Many of our customers have been using the Scroll Exporters successfully for a long time now. They export their Confluence content to beautifully styled MS Word documents with Scroll Office, publish their manuals to PDF documents with Scroll PDF Exporter, or create context-sensitive help with Scroll EclipseHelp Exporter.
Recently, we introduced Export Schemes that allow you to define all export settings at once, and access them with a single click when you export Confluence content.
But it seems that most people have yet to discover another great feature of the Scroll Exporter add-ons for Confluence: obtaining the most recent export automatically, simply by calling a certain URL.
Accessing the 'Hidden' Feature
I have to admit that this feature is a bit hard to find. After all, it's not something you'll need every day. But no matter which Scroll Exporter you use, it takes only two steps to get there:
- From Confluence's Tools menu, select any export format, e.g. Export to Word.
The Export to Word screen and all available default and custom export schemes are displayed.
- Select an export scheme and click Start Export.
The progress bar is shown until the Export Result page appears.
And right in the middle of it, you'll notice a button called REST URL.
Wait, What's a REST URL?
Both Confluence and Scroll Exporters provide a second interface in addition to the well-known web user interface. The REST interface allows systems to interact with and automate certain activities by sending requests to the web server and handling incoming requests. In most cases, this is done via HTTP, the most commonly used web protocol.
The simplest request would be to access a URL and then obtain a result, which might be a web page, a Word document, or a PDF file. And this is where it starts to get interesting for our Scroll Exporters.
When you click on the REST URL button, you'll be shown an URL like this one:
Let's take a quick look at this web address that provides access to the Scroll Exporters REST interface:
This URL contains all of the settings that were defined during the previous export run:
- The selected custom or default export scheme to be used for publishing (defined via the exportSchemeId parameter)
- The Confluence page on which you started the export (rootPageId)
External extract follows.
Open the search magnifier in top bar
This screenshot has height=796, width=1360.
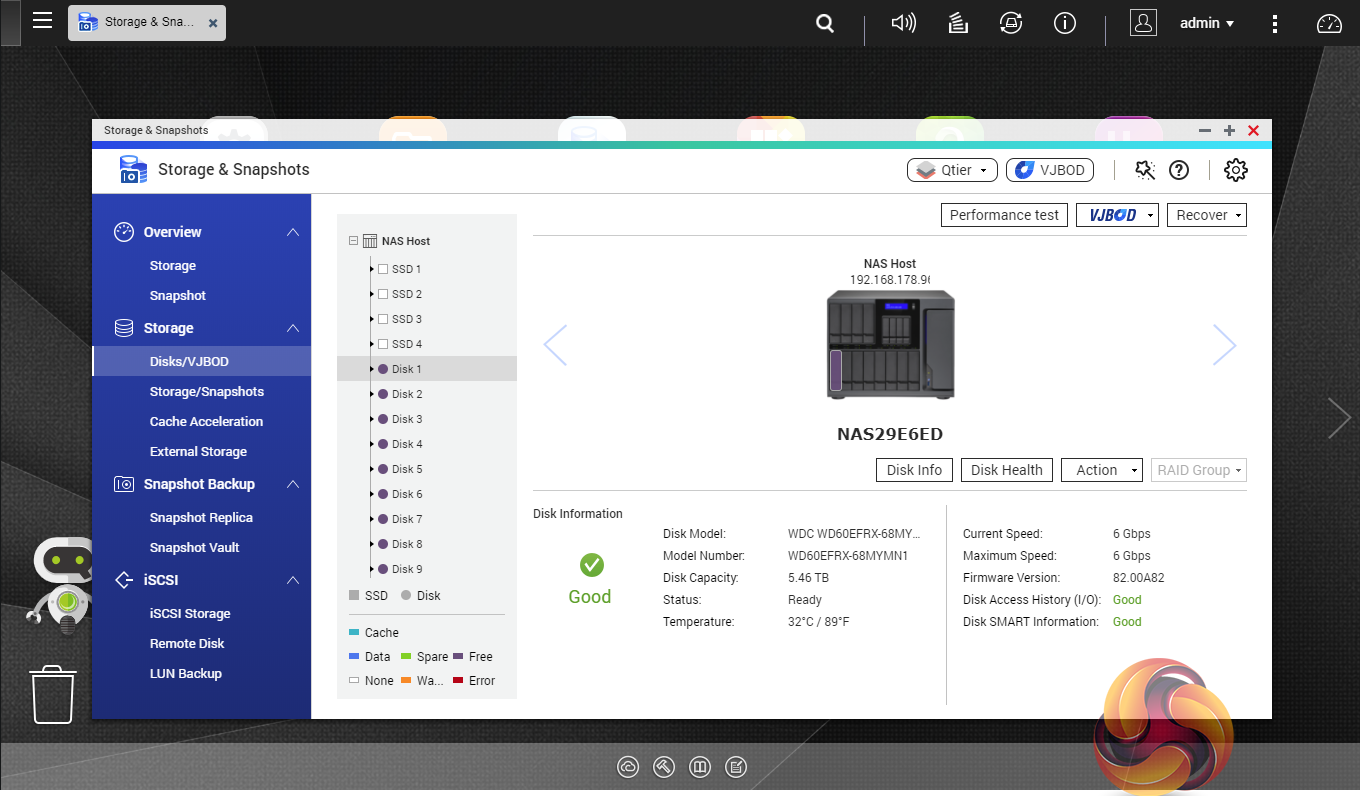pos(825,23)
- Additional Scroll content management values to define the page's release version and content variant filter (defined by Scroll Versions) and the page content's language (defined by Scroll Translations).
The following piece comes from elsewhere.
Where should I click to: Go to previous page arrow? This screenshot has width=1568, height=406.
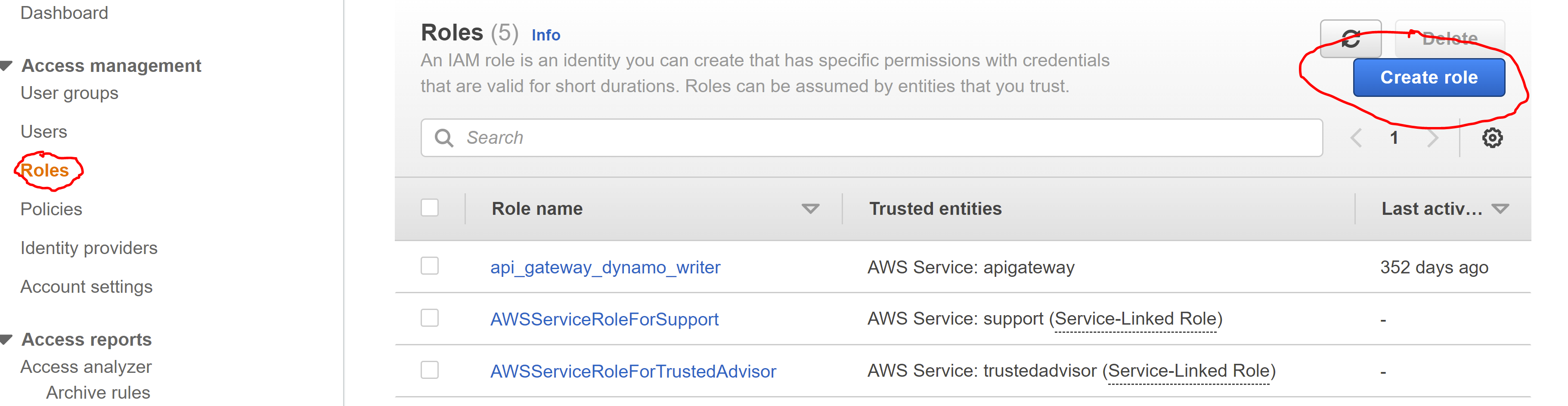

Download the Latest Export In One Click
You can also provide the readers of your Confluence-based documentation with the REST URL as a hyperlink. Your colleagues and fellow Confluence users can then export the content by themselves – simply by clicking on this link.
In this example, the link has been placed within a Panel macro that is located in the right sidebar column of the Confluence page layout.
Nightly Builds of Your Documentation – Ready to Go
For all of us who practice Continuous Integration of their software, the Scroll Exporters' REST interface is a great help for consistently including the latest documentation in nightly builds. It's now really simple to trigger an automatic export of your documentation.
All you need to do is embed this REST URL provided by a Scroll Exporter into your build script via Wget, cURL, etc. And if your build environment needs to authenticate to Confluence and the Scroll Exporter's REST interface, you can also provide authentication within the URL or via HTTP basic authentication.
Please check out the Scroll Exporter support docs for more details, where you'll discover that it's possible to trigger an asynchronous export, too.
What's in it for the REST of Us?
Quite a lot! Even regular Confluence users and technical writers can benefit from the REST feature. If a colleague asks you for the latest documentation as a PDF, a Word document, or in any other Scroll Exporter output format, there's now an easy answer. Just send them the corresponding REST URL and they can get it themselves – any time, anywhere.
And you can finally have some rest, or spend your time doing more productive work. Isn't that great?